The enzyme 4‐oxalocrotonate tautomerase (4‐OT) is part of a catabolic pathway for aromatic hydrocarbons in Pseudomonas putida mt‐2, where it catalyzes the conversion of 2‐hydroxy‐2,4‐hexadienedioate ( 1 ) to 2‐oxo‐3‐hexenedioate ( 2 ). 4‐OT is a member of the tautomerase superfamily, a group of homologous proteins that are characterized by a β‐α‐β structural fold and a catalytic amino‐terminal proline. In the mechanism of 4‐OT, Pro1 is a general base that abstracts the 2‐hydroxyl proton of 1 for delivery to the C‐5 position to yield 2 . Here, 4‐OT was explored for nucleophilic catalysis based on the mechanistic reasoning that its Pro1 residue has the correct protonation state (p K a ∼6.4) to be able to act as a nucleophile at pH 7.3. By using inhibition studies and mass spectrometry experiments it was first demonstrated that 4‐OT can use Pro1 as a nucleophile to form an imine/enamine with various aldehyde and ketone compounds. The chemical potential of the smallest enamine (generated from acetaldehyde) was then explored for further reactions by using a small set of selected electrophiles. This systematic screening approach led to the discovery of a new promiscuous activity in wild‐type 4‐OT: the enzyme catalyzes the aldol condensation of acetaldehyde with benzaldehyde to form cinnamaldehyde. This low‐level aldolase activity can be improved 16‐fold with a single point mutation (L8R) in 4‐OT's active site. The proposed mechanism of the reaction mimicks that used by natural class‐I aldolases and designed catalytic aldolase antibodies.

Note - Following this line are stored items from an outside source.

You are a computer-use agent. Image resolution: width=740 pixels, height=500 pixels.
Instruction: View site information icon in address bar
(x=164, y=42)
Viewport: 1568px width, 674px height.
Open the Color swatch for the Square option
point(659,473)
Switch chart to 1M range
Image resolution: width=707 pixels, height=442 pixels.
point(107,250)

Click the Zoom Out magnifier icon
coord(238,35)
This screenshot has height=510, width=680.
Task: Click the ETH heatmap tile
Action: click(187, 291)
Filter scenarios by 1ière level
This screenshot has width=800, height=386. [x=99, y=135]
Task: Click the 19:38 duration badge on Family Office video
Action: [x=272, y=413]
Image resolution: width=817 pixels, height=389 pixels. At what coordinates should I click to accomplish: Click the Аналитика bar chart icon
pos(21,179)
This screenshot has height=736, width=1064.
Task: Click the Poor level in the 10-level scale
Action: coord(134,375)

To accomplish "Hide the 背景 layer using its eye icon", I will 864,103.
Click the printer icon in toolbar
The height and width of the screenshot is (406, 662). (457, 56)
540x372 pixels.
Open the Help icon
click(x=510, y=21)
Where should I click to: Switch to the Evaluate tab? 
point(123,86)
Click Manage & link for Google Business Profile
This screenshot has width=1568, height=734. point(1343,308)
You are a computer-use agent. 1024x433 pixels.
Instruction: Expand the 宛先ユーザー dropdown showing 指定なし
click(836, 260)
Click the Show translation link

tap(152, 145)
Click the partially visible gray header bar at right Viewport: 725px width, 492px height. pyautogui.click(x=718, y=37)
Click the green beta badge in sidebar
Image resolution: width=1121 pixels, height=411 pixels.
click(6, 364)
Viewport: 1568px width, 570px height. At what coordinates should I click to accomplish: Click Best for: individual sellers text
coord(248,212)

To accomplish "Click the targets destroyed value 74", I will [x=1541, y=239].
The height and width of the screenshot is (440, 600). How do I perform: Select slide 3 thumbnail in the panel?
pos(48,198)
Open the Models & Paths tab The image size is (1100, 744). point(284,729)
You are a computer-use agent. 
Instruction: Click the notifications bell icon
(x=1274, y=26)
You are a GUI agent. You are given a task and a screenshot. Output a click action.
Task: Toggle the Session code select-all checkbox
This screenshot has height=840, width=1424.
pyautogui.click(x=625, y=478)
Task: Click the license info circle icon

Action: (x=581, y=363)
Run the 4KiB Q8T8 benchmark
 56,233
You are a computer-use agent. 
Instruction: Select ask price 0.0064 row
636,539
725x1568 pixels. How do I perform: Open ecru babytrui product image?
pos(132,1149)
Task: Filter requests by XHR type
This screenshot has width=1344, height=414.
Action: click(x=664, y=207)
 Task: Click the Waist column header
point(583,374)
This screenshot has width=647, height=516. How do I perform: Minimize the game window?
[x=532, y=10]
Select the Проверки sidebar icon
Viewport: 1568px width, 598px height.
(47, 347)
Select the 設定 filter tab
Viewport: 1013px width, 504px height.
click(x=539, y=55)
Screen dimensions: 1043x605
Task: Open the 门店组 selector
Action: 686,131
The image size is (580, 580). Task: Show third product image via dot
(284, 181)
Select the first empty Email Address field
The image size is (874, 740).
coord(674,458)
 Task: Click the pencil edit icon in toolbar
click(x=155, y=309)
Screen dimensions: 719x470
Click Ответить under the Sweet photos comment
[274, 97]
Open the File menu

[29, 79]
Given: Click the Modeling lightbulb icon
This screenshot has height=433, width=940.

An important difference, however, is that these natural and designed aldolases use the primary amine of a lysine residue to form enamines with carbonyl substrates, whereas 4‐OT uses the secondary amine of an active‐site proline as the nucleophile catalyst. Further systematic screening of 4‐OT and related proline‐based biocatalysts might prove to be a useful approach to discover new promiscuous carbonyl transformation activities that could be exploited to develop new biocatalysts for carbon‐carbon bond formation.